You took the words ball right out of my mouth

Good news everybody!

LONDON (Reuters) – A British woman was sentenced to two and a half years in jail Thursday for ripping off her ex-lover’s testicle with her bare hands during a drunken brawl after he refused her sex.

Amanda Monti, 24, flew into a rage in May last year after Geoffrey Jones, 37, who had ended their long-term relationship, rejected her advances.

She grabbed him by the genitals, tearing off his left testicle, then hid it in her mouth before a friend of Jones handed it back to him saying “that’s yours.” [Emphasis added.]

Well, at least he didn’t say “Here, I think you dropped this.”

Sadly, in related news:

One To Support Welsh, Cuts The Testicles!!

LONDON (Reuters) – A fan of Welsh Rugby cut the testicles following a bet lost related to the unexpected victory of his team vis-a-vis in England this weekend, brings back Tuesday Daily Mirror.

Geoff Huish, 26, were convinced so much that England would carry it Saturday that it declared before the match with the people who had accompanied it to drink glass in a private club: “If the Welsh gain, I cut myself them.”

His/her companions thought that it joked.

But after the victory of its team, Huish returned at his place and cut the testicles by means of a knife.

It then traversed, its gonades in the hand, the 200 meters separating it from the club where it was presented at general amazement. [Emphasis added, well-deserved general amazement in the original.] [French original]

Happy Valentine’s Day for ALL!

(First link thanks to She Flies With Her Own Wings.

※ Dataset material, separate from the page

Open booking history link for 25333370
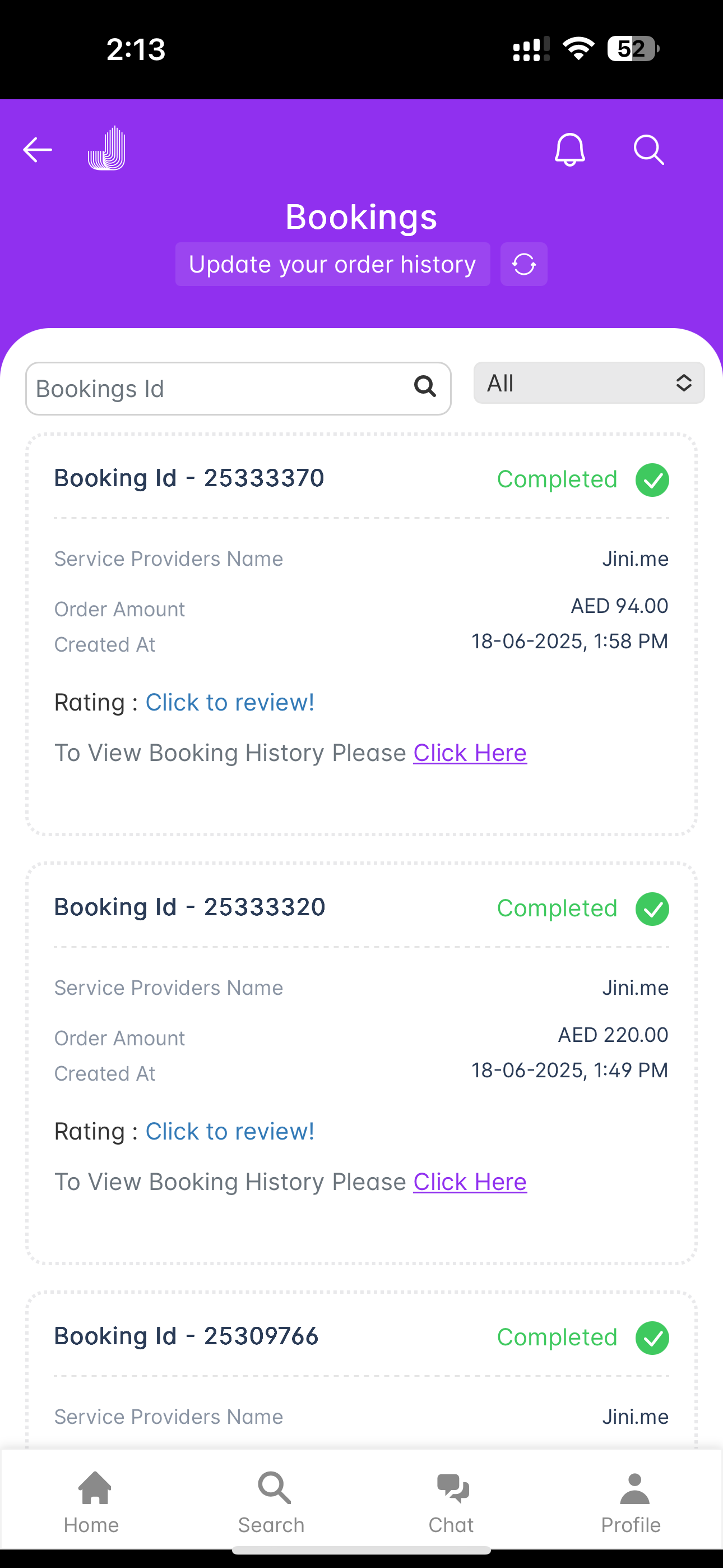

Thanks to Blair for the second link.)


Comments: 10


AbsorbShun, castration, where will it all end?


First freeballing became hip to the point where a pizza commercial has the “psychic” guy guessing if the delivery guy is going “commando,” and now this.

Slippery slope indeed…

lolz teh l4m3

My Montserrat refugee petition is live!


Ahem. To quote the illustrious rappers 1108 Thugz:

“Ballz in ya mouf,
Ballz in ya mouf,
Where? In ya mouf,
What? My ballz.”


That reminds me of the limerick I wrote about John Wayne Bobbitt in 1993:

His name was Bobbitt, John Wayne,
In bed his wife found him a pain,
In a fit of malice,
She cut off his phallus,
And left it to rot in the rain.

Has my limerick been published before? Sadly, No! (btw, the “pain” and “rain” lines are not really accurate. Poetic license.)

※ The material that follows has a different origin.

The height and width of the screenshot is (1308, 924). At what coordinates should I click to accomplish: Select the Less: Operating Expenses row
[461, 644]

A better copy of the story (in English, instead of roughly translated French) appears here:


Maybe this is one for the Darwin Awards. Somebody so dumb that he paid mankind a service by taking himself out of the gene pool.


British people need some fucking help.


They sound nuts to me.

Get it? Nuts? You know, like n…oh, never mind. It’s obvious that nobody around here appreciates a deft pun. Fine. I’ll go somewhere else then. Be that way.


That woman’s a sick pervert – how would people have reacted if it was the other way round, the guy trying to force her to have sex against her will. It’s attempted rape, and the sick pervert (the woman) whould have got locked up for a LOT longer – life, in fact.